At the death of an owner, the policy passes as a probate estate asset to the next owner either by will or by intestate succession, if no successor owner is named. This could cause ownership of the policy to pass to an unintended owner or to be divided among multiple owners.

What does dead peasants insurance mean? ›

Dead peasant insurance is a slang term used to describe life insurance policies purchased by businesses on the lives of their ordinary employees for the express benefit of the company. In some cases, corporations have purchased these policies on the lives of their employees without their knowledge or consent.

What is peasant insurance? ›

Company-owned life insurance is commonly referred to as dead peasant life insurance because of its historical use. In the 1980s, many major corporations began purchasing corporate-owned life insurance on low-wage workers without telling them.

What companies use Dead Peasant insurance? ›

Other companies that have been linked to dead peasant insurance policies include J.C. Penney, Nestle, Dow Chemical, and PepsiCo. These companies have all been accused of taking out policies on the lives of their employees without their knowledge or consent, and collecting large payouts when the employees passed away.

Is a corporation the owner and beneficiary of the key person life policy? ›

Under a key person life insurance policy, the business owns the policy, pays the premiums and is the beneficiary. If a key person dies, the business then collects a death benefit. That money can be used to help a business replace lost revenue as they search for a replacement.

What is a good price for life insurance? ›

Average cost of life insurance by term length
Term lengthAverage cost per year for menAverage cost per year for women
10 years$208$183
20 years$288$340
30 years$590$469
Source: Quotacy. Lowest three rates for each age averaged. Rates reflect premiums paid monthly for one year. Data valid as of March 20, 2024.
Apr 1, 2024

Can I pay life insurance through my business? ›

Yes, a business can pay for the owner to have life insurance. This is typically done through key person coverage, which benefits the business. Note that local tax laws may stipulate that the business must be the beneficiary of the policy to qualify for premium deductions.

How do I know if my life insurance has a cash surrender value? ›

Term life insurance policies don't have a cash surrender value because they don't accumulate cash value. Only permanent life insurance policies have a cash surrender value. Whole life insurance: Cash value in a whole life policy accumulates at a rate guaranteed by your insurer.

How do I know what my cash surrender value is? ›

Fortunately, it's easy to calculate your cash surrender value. First, add up the total payments you've made toward your life insurance policy. Then, subtract the surrender fees your insurance company will charge.
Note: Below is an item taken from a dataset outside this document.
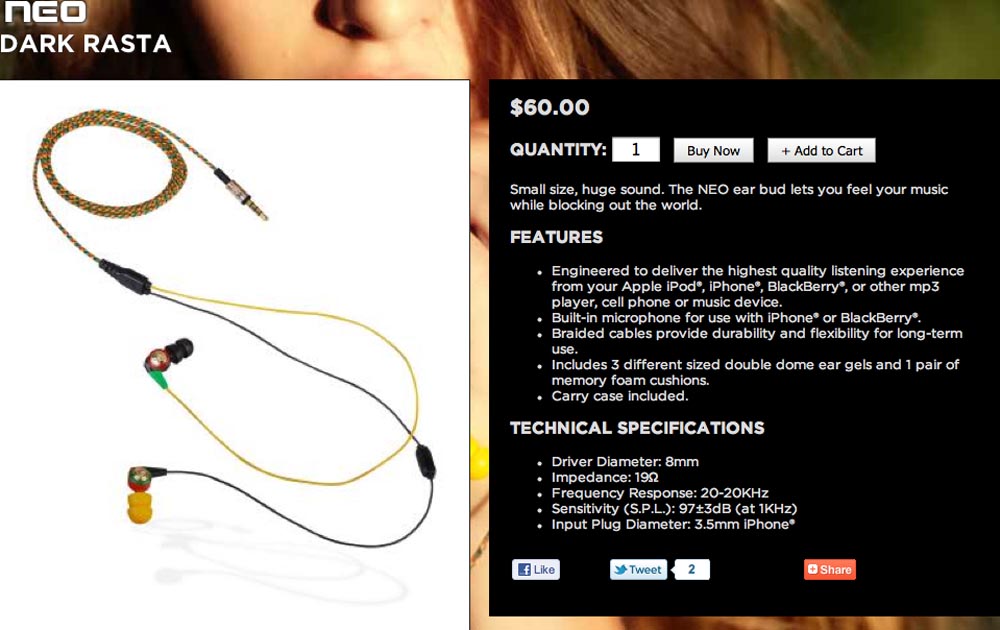
Task: Click the plus icon on Share button
Action: (x=812, y=569)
You'll be left with the actual payout you may receive if you terminate or surrender your life insurance.

How much is cash surrender value? ›

The cash surrender value is what you might expect as an actual payout if you surrender your policy and its benefits–typically the cash value minus any fees, penalties or other charges. Be mindful that surrender costs do not always apply; at some point, these values may be the equivalent.

Does it matter who the owner of a life insurance policy is? ›

That is, the insured party should not be the owner of the policy, but rather, the beneficiary should purchase and own the policy. If your beneficiary (such as your spouse or children) purchases the policy and pays the premiums, the death benefit should not be included in your federal estate.

What is the difference between owner and insured on a life insurance policy? ›

The person who owns the life insurance policy is the only person who can make changes to the policy and pays the policy premiums. The insured is the person whose life is covered on a life insurance policy. Only the beneficiaries mentioned on the policies are entitled to collect the life insurance death benefit.

What is the difference between policy holder and owner? ›

In most cases, the policy owner, also known as the policyholder, is the person who purchased the policy and who owns it. The policy owner is the person who makes all the decisions about the policy including adding or removing beneficiaries and accessing any cash value available on a policy.